I have always rather enjoyed stories that feature talking animals, I’m not sure why. Maybe it’s because I grew up reading CS Lewis and Brian Jacques and the moral dilemmas, fears, and triumphs of Mr. Tumnus, Reepicheep, Bella of Brockhall, and Martin the Warrior aligned so closely to my own. Though I may not have been out tramping through the woods looking for foes to defeat or sheltering little lost humans, I did struggle with understanding my place in a world much bigger than me. I wanted to be brave enough to stand up for the things I knew were right, and these talking animals showed me that integrity and bravery were their own rewards. Reading these books up in my bunk bed late at night, or out on the front steps in the summer sun, are some of my favorite reading memories!
Imagine my delight when I picked up The Far Corners, by my friend Elaine Gartner and discovered that her plucky, young protagonist is a ginger-furred talking squirrel! I felt an immediate connection with Willoughby Elmsford (as a fellow redhead this was to be expected) and was hooked on this story from the moment he heard the words that would forever change Elderbrook Forest:
I want to know when the night becomes the day.

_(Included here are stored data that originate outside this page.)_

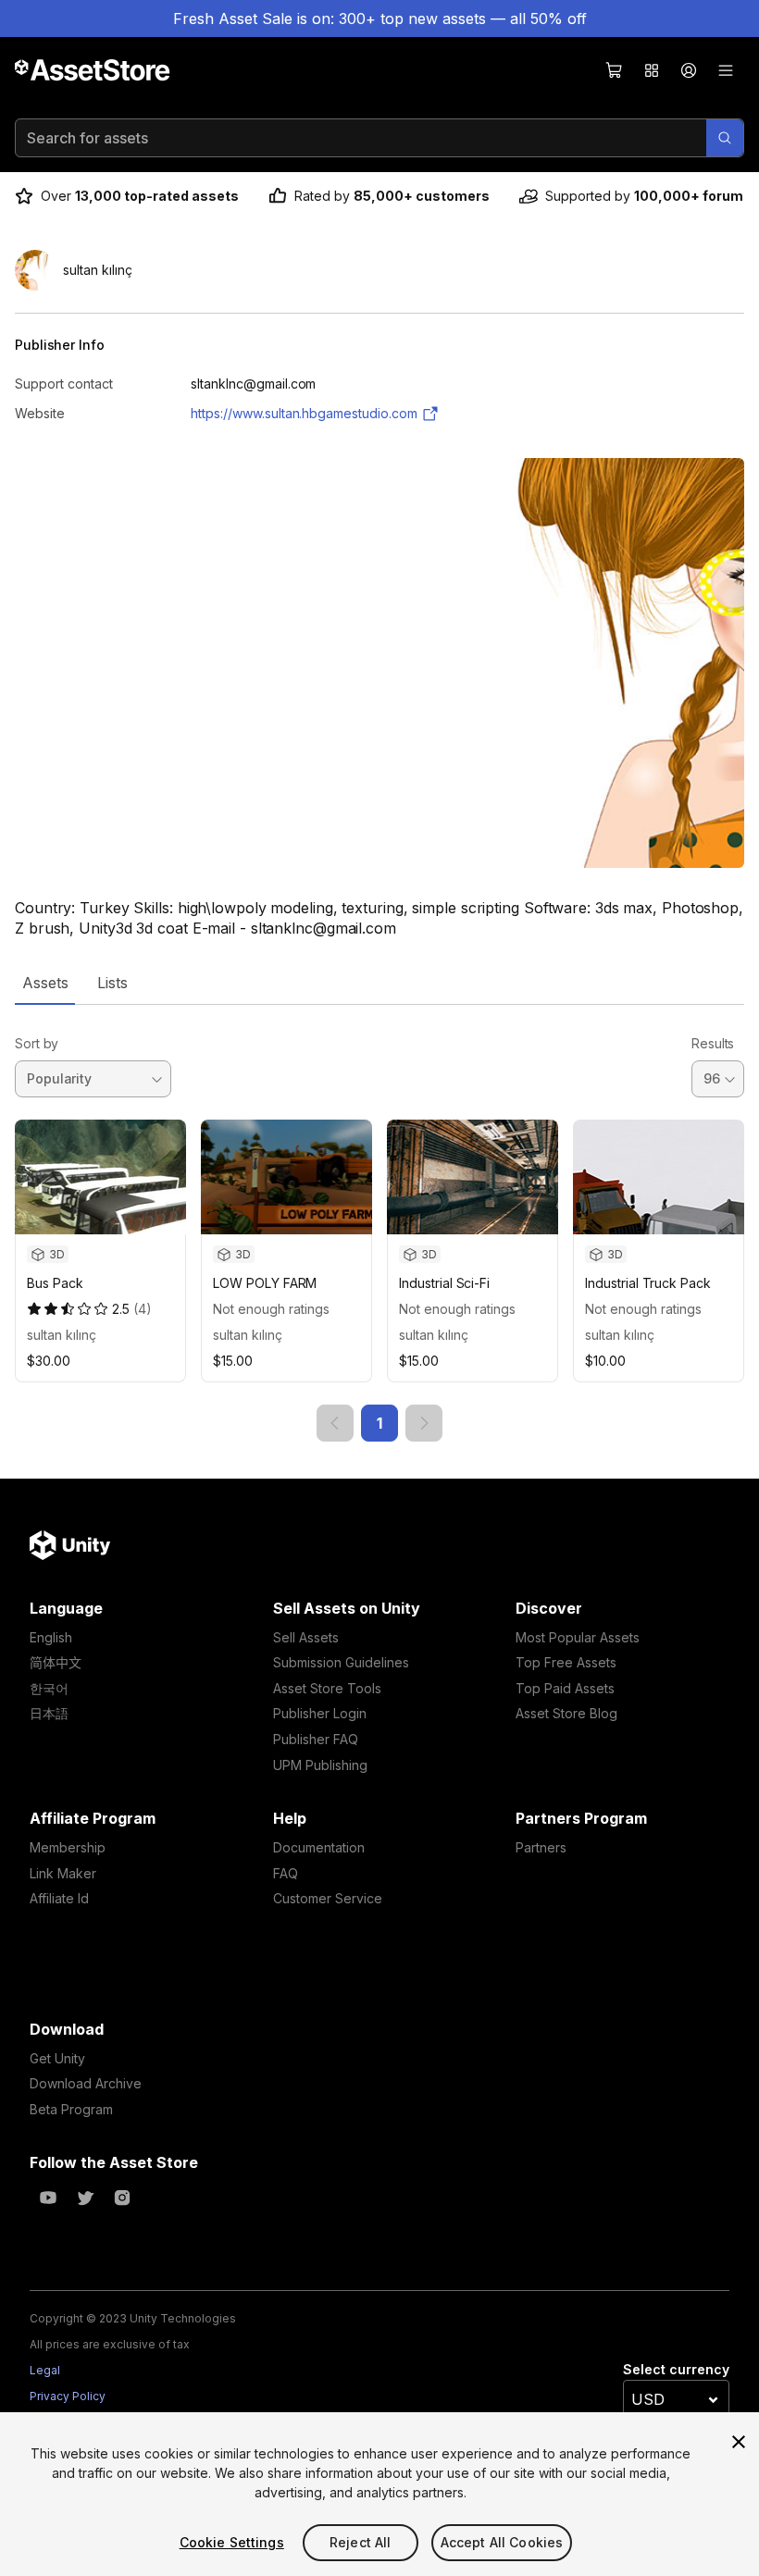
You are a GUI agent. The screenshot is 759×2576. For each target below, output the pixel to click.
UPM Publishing (320, 1765)
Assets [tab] (45, 982)
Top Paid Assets (565, 1688)
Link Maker (63, 1873)
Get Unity (57, 2058)
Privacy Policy (68, 2396)
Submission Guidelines (341, 1662)
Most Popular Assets (578, 1637)
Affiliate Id (59, 1898)
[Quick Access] (651, 70)
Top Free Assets (566, 1662)
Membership (68, 1847)
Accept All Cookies (502, 2542)
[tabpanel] (379, 1223)
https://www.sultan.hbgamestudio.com (304, 413)
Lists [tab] (112, 982)
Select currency (676, 2369)
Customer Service (327, 1898)
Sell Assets (306, 1637)
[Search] (724, 137)
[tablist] (379, 982)
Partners (541, 1847)
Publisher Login (320, 1713)
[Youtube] (48, 2197)
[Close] (739, 2441)
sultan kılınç (61, 1335)
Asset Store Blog (566, 1713)
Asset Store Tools (327, 1688)
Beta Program (71, 2109)
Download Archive (86, 2083)
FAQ (285, 1873)
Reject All (360, 2542)
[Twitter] (85, 2197)
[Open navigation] (725, 70)
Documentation (319, 1847)
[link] (335, 1423)
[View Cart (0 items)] (614, 70)
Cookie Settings (232, 2542)
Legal (45, 2370)
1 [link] (379, 1423)
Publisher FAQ (315, 1739)
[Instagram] (122, 2197)
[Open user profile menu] (688, 70)
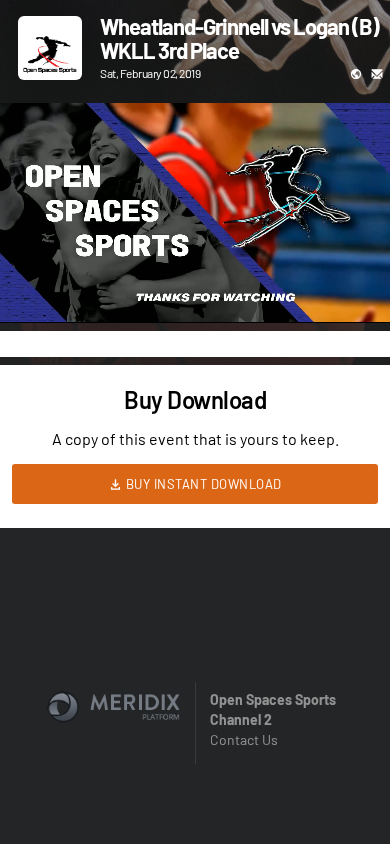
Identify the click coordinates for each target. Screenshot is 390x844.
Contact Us (244, 739)
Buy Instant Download (202, 484)
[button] (36, 287)
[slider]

With this simple sentence, Gartner sets the stage for an adventure that will redefine not only Willoughby’s friends and his woods, but ultimately the entire world as he knows it. Drawing heavily on myth and legend, the story features quests, gifts bestowed by benevolent spirits, an old wise sage as guide, and the understanding that the natural world is very much a part of us, of our destiny. I found this book magically captivating with the perfect blend of old and new. The conversation of our relationship with nature so often follows the same path but here, we come to understand its importance in an entirely new way.
Mother Earth gave our forest its natural magnificence and splendor, but Father Sky gave people their curious minds and expressive hands and hearts. A great union between what nature could offer and what man could fashion flourished.
I would highly recommend getting yourself a copy of this book as it was made to read aloud. The chapters are nice and short, perfectly manageable for bedtime. The animal characters are captured perfectly – just their names and description of their clothes or voices had me matching them up right away! And the empowerment of the feminine (an important element for me) is also quite clear throughout the book, with the legend being passed from female to female and a neat tip of the hat to Virginia Woolf (see chapter 3). I found the story so wonderful that I read the entire thing in one sitting and I’m sure you’ll do the same!